We found that the correlation between a binary feature and PC1 is proportional to the Gini index of that feature (Figure 4 and Additional file 1: Table S5). The variation in the Gini index rankings for CREs varied more than we expected based on the other features (Additional file 1: Figure S10). CREs that co-occur with CpG sites more often tend to be more important for prediction, according to the Gini index. We found that the Gini index of a binary feature has a log linear relationship with the number of co-occurrences of that binary feature with CpG sites in the data set: the more often a CpG site in the training data co-occurred with a CRE, the higher the Gini index rank of that CpG site (Additional file 1: Figure S10). There were several outliers to this trend, including co-localization with bound POL3 (RNA polymerase III), C-fos (a proto-oncogene), and histone modifications H3K9ac and H4K20me. These features were less important than we would predict using the fitted linear regression model of log Gini index. This trend limits the strong conclusions that associate specific CREs with DNA methylation biochemically from a high Gini index rank for that CRE; it may be that there are general relationships between CREs and CpG sites that we are learning, but a relatively high CRE frequency in these data may artificially inflate the rank of that CRE in comparison to the others (Additional file 1: Figure S10). Most CpG sites within TFBSs have low average methylation levels (Additional file 1: Table S4). Several TFBSs have disproportionately high average methylation levels, for example, ZNF274 (Zinc-finger protein 274) and JunD (Jun D proto-oncogene); however, both of these outliers also have a low co-occurrence frequency with CpG sites in these data, suggesting that this finding may be an artifact.


We characterized genome-wide and region-specific patterns of DNA methylation. We performed these characterizations based on summary statistics instead of a model-based analysis, which may lead to less dramatic region-specific methylation patterns than in our study (L Pachter, personal communication). These region-specific patterns raise additional questions, including how these observations may resolve or at least suggest causal relationships between methylation and other genomic and epigenomic processes.

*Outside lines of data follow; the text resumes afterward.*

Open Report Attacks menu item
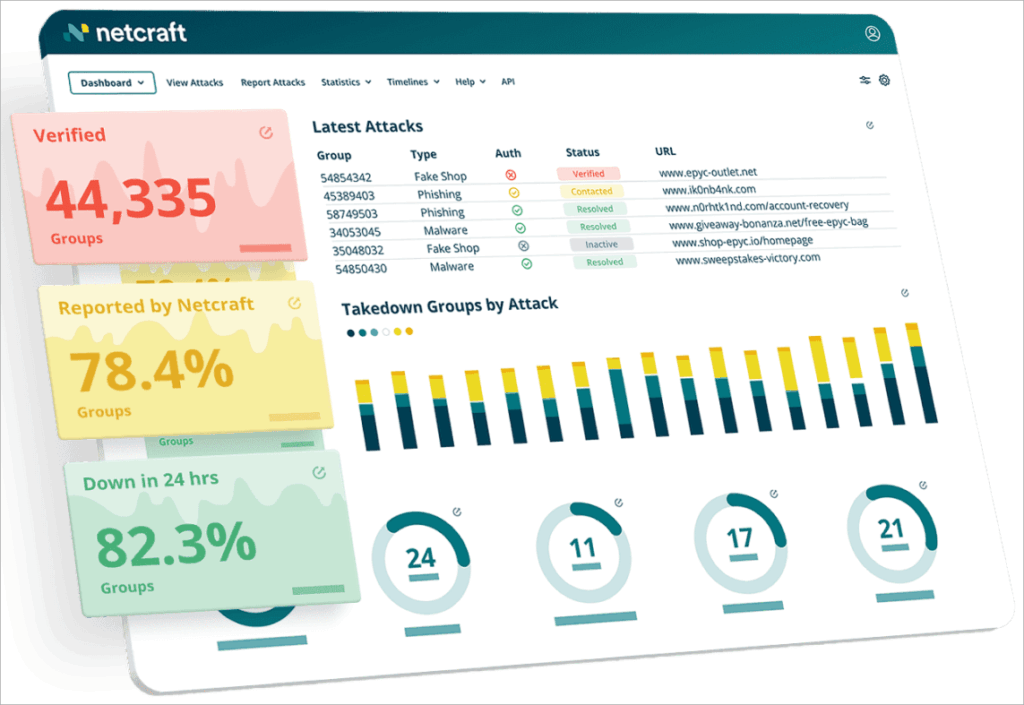click(273, 82)
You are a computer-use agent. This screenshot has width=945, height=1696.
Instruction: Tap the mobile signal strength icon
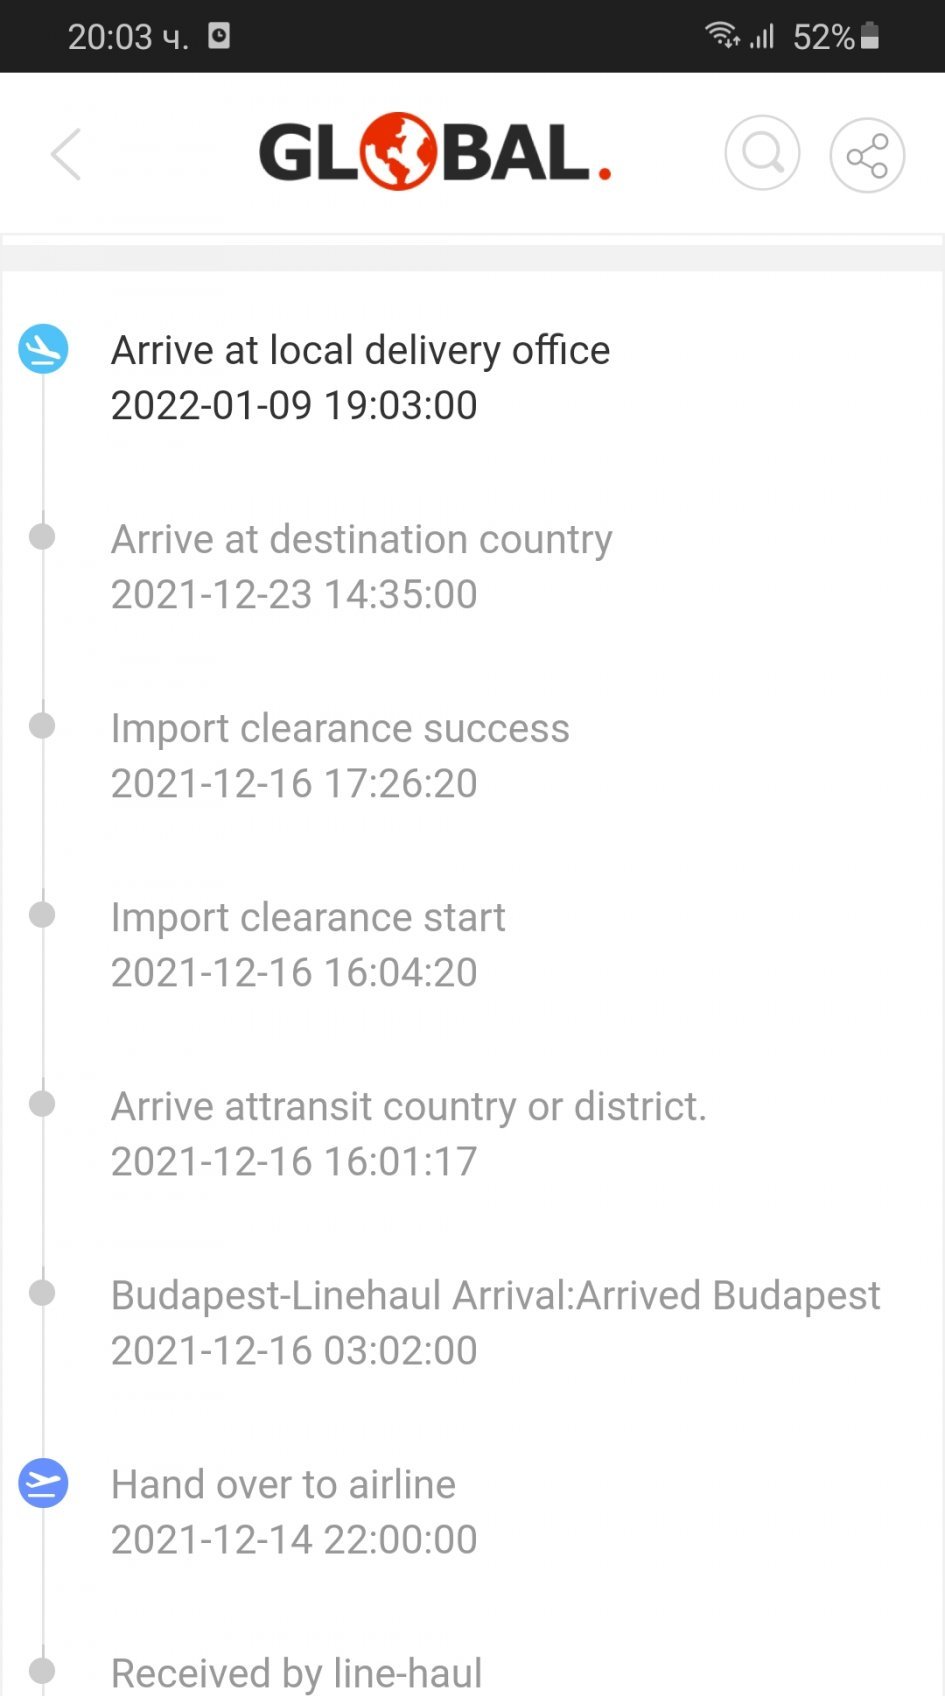[x=763, y=37]
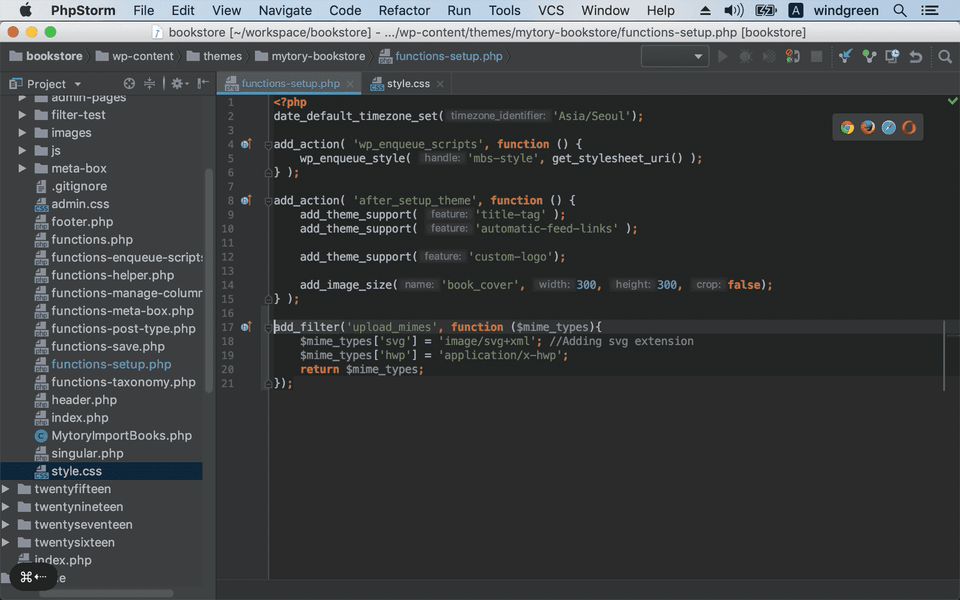The height and width of the screenshot is (600, 960).
Task: Click Collapse All icon in Project panel
Action: click(x=149, y=84)
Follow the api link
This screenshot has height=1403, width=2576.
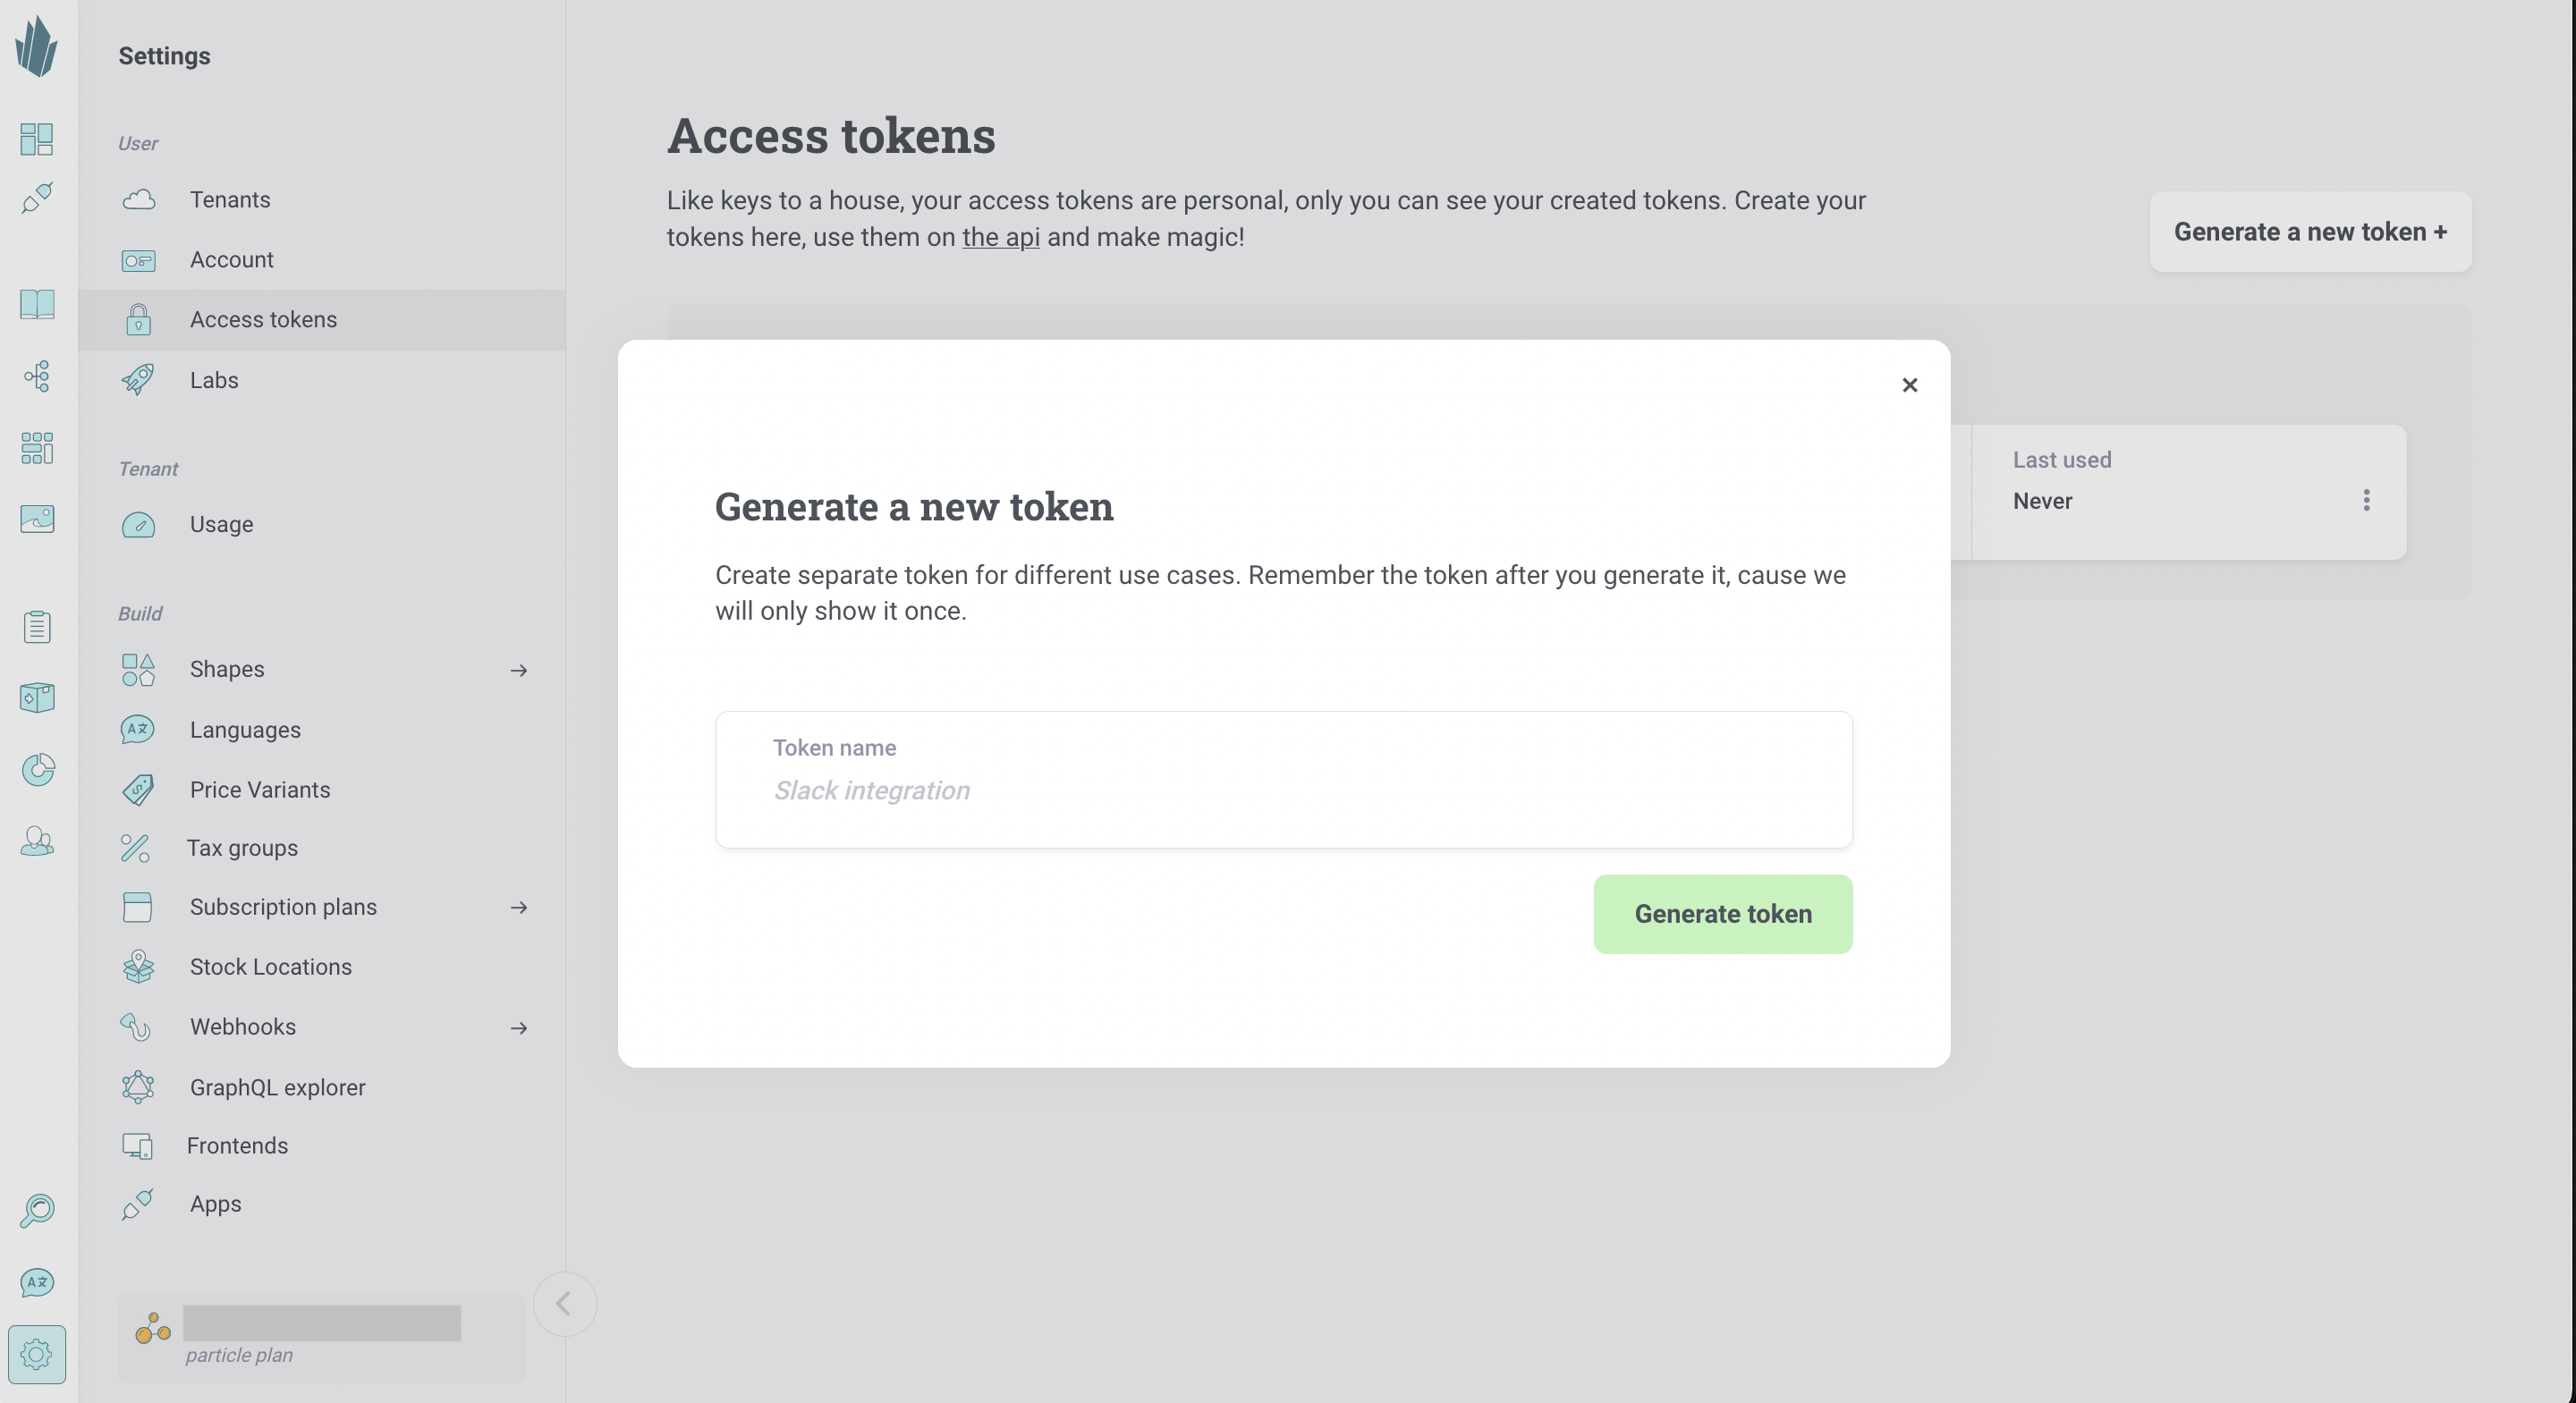click(x=1000, y=237)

Since there are SNP associations with complex traits, it is likely that the genotype drives associated processes rather than the other way around; the causal relationship is established by inductive logic, since it is biologically difficult to perform site-specific mutation. The dynamic nature of CpG site methylation means that no such causal relationship can be established inductively; however, experiments can be designed to establish the impact of changing the methylation status of a CpG site [77,78]. Conditional analyses, such as those developed for DNA, may prove to be illuminating for epigenomics [79,80], but the current data are still difficult to interpret. For example, does a TFBS containing a CpG site prevent methylation when a transcription factor is actively bound, or does a methylated CpG site in a TFBS prevent a TF from binding to that site?

We built a RF predictor of DNA methylation levels at CpG site resolution. In our comparison between an RF classifier and alternative classifiers, we found that improvements of the RF classifier include better prediction, especially in sparsely sampled genomic regions, and biological interpretability, which comes from the ability to readily extract information about the importance of each feature in prediction. An additional benefit of using cell-type-specific features (i.e., CREs) is that the predictions are robust to differential methylation across cell types [81,82]. The accuracy results for predictions based on this model are promising, in particular the cross-cell-type heterogeneity and cross-platform performance, and suggest the possibility of imputing CpG site methylation levels genome-wide in the future using WGBS samples as reference. For example, if we assay a set of individuals in an epigenome-wide association study on the Illumina 450K array, we may be able to impute the missing genome-wide CpG sites up to WGBS assays. We are still far from the prediction accuracies currently expected for SNP imputation for downstream use in genome-wide association studies; however, in imputation we would include CpG site-specific methylation levels from reference samples, instead of predicting methylation levels in a site-independent way [38,83]. Our cross-sample analysis illustrates that including methylation profiles from other individuals as reference may improve accuracies substantially. However, because of biological, batch, and environmental effects on DNA methylation, it is possible that precise imputation will require a much larger reference panel relative to DNA imputation. As in genome-wide association studies, all of these imputation methods will fail to predict rare or unexpected variants [84], which may hold a substantial proportion of association signal for both genome-wide and epigenome-wide association studies [85-87]. This work raises the additional question, then, of how best to sample CpG sites across the genome given the methylation patterns and the possibility of imputation; for example, it may be sufficient to assay a single CpG site within a CGI and impute the others, given the high correlation between methylation values in CpG sites within the same CGI.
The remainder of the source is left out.